I’ve said it before, and I will keep saying it: The rules of language are made to serve communication, not the other way around. The rules of grammar that we have are a codification of common practices that arose through actual usage, and the point of them is to give people a clear and consistent means of communicating with each other – so one human mind can reach out and come into contact with another human mind. Grammar is the means. The moment it is taken as the end, we have what is now commonly known as a FAIL. To use a Buddhist analogy, what these people are doing is like focusing on the finger rather than on the moon that it is pointing at.

Or let me use an analogy familiar to concert-goers. How often have you been at a concert, or the opera or ballet, and heard someone across the theatre going “SSSHHHHH!” at someone? Tell me, now, how often have you heard the person they were shushing? The SSSHHHHH is louder and more disruptive than what it aims to correct. It is a form of rudeness pretending to be a form of enforcement of politeness.

Likewise, while it may be bad manners to tweet in all caps, it is much worse manners to send a tweet to someone out of the blue carping on their use of all caps.
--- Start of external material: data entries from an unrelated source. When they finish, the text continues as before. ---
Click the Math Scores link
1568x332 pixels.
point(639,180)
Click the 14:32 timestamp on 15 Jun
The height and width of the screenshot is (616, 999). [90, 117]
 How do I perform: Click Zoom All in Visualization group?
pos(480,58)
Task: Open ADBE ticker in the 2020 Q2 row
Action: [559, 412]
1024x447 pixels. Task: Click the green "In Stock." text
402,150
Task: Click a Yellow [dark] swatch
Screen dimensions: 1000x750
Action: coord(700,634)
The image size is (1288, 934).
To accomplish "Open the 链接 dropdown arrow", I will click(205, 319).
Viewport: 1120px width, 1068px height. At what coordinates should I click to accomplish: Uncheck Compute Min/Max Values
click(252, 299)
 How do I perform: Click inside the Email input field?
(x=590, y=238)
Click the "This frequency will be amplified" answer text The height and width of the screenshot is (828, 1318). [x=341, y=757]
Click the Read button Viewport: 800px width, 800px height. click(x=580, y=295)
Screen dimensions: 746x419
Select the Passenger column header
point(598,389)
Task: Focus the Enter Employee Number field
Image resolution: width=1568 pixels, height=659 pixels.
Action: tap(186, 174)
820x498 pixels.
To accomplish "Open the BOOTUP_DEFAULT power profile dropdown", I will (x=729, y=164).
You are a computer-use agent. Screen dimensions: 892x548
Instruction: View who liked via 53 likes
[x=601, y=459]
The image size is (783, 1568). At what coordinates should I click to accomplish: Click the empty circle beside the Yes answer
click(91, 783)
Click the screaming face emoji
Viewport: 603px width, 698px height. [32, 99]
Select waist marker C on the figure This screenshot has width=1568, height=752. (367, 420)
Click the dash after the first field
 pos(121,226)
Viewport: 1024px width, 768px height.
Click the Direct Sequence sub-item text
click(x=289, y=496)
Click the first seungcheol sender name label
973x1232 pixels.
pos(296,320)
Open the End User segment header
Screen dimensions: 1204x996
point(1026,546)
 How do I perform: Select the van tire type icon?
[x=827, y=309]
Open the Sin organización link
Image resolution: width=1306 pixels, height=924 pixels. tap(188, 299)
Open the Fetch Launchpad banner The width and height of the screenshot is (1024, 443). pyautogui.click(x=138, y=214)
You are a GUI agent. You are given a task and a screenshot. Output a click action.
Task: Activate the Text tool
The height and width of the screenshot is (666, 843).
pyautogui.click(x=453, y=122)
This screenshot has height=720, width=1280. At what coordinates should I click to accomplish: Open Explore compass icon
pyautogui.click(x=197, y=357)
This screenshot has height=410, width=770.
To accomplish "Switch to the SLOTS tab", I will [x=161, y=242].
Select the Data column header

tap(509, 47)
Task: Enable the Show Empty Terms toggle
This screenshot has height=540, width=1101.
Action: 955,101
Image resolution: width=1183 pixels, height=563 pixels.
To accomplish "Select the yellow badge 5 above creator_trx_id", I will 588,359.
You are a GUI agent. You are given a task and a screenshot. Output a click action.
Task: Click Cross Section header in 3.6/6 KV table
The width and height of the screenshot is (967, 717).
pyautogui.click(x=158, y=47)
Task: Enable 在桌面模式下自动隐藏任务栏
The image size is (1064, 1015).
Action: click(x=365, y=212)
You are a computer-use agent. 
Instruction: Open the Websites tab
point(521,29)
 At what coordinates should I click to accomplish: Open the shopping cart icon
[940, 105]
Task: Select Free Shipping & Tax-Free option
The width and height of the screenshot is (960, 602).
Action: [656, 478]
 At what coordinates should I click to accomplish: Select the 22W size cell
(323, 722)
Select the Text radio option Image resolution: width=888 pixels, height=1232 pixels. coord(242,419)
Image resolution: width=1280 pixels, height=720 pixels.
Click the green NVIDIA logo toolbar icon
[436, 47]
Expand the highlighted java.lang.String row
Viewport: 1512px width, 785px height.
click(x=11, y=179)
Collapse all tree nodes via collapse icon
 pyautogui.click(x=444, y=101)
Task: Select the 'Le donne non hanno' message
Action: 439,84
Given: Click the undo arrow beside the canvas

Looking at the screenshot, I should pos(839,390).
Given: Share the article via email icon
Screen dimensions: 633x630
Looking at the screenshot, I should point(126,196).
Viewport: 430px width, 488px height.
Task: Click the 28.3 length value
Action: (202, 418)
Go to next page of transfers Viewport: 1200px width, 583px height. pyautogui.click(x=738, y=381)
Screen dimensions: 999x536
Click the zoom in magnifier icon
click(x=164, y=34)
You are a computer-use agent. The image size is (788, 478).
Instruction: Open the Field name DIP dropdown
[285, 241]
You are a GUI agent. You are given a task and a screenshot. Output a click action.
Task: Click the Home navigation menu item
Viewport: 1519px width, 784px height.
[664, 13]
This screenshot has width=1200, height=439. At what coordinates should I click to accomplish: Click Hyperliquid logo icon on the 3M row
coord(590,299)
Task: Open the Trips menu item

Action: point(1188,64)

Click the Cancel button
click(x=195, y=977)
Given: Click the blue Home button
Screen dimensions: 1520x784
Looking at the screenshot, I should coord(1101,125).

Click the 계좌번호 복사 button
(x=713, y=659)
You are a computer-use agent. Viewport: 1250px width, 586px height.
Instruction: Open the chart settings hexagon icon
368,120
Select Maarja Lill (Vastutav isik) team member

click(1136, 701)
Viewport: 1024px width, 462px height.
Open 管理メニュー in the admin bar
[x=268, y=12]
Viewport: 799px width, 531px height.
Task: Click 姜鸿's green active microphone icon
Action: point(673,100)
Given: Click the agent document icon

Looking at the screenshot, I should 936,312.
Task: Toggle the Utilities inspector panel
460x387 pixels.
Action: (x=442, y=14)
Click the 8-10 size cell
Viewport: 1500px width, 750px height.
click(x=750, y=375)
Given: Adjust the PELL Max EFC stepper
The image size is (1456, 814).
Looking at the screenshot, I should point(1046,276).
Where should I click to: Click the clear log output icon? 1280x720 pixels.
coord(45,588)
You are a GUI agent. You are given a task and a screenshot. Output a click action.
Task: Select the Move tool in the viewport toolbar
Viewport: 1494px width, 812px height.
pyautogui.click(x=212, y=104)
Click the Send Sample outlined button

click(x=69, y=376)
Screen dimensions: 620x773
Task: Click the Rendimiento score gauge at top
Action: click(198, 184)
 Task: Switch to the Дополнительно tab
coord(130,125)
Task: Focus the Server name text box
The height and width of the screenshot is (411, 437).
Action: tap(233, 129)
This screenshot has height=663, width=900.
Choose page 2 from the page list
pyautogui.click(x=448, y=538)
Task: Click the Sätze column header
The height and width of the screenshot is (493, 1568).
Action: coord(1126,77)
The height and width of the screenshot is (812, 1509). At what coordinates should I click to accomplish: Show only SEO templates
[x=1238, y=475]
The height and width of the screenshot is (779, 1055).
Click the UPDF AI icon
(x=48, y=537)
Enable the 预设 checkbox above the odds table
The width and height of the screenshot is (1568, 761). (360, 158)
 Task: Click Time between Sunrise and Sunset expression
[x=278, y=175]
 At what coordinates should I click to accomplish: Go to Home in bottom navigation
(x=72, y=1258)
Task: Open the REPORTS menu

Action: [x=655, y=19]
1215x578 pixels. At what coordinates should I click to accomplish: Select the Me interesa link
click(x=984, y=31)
And while making a lot of typos may be a little distracting and may seem to show imperfect concern for the reader, that’s hardly at the level of rudeness shown by those who tweet back complaining about them.

The truth is that no one is a perfect user of English all the time. It’s not really possible, since there are points of dispute such that some people will think one thing correct and others will think a different thing correct. But, more than that, English is not one language with the same rules and structures all the time. It has a variety of levels of usage appropriate to different contexts. (See “An appreciation of English: A language in motion” for some background.) It is as wrong to use formal locutions in a casual context as vice versa, for instance. And certain grammatical “errors” can be a good way to signal a casual, friendly context – don’t say it ain’t so.

More to the point, one thing I have never failed to observe is that anyone who is inclined to be hostile about other people’s grammar inevitably makes mistakes and has false beliefs about grammar. Often the very thing they’re ranting about they’re mistaken about (see “When an ‘error’ isn’t”). But beyond that, you can feel sure that they will get other things wrong even by the prescriptive standards they adhere to, be they idioms, points of grammatical agreement, or what have you. And you can feel entirely certain that they are utterly uneducated in linguistics, having false beliefs about, for instance, what is and isn’t a word.

Am I advocating an “anything goes” approach to grammar, whereby we toss out all the rules? Of course not. I’m a professional editor, after all. If you want to deliver a polished message, you want to make sure that it doesn’t have deviations that will distract or annoy people. There is a reason for having standards – we want to make sure we all have a point of reference so we can communicate with each other. But, again, the point of those standards is to serve communication, not the other way around. They are tools. They are not indicators of a person’s quality. An infraction of them causes no one injury.

And breaking grammatical rules is simply nowhere near as bad as being unspeakably rude to people about their use of grammar. Let it go, people. The English language is not being destroyed by people who make typos. The most damage that has been done to English has been done by people who appointed themselves its correctors.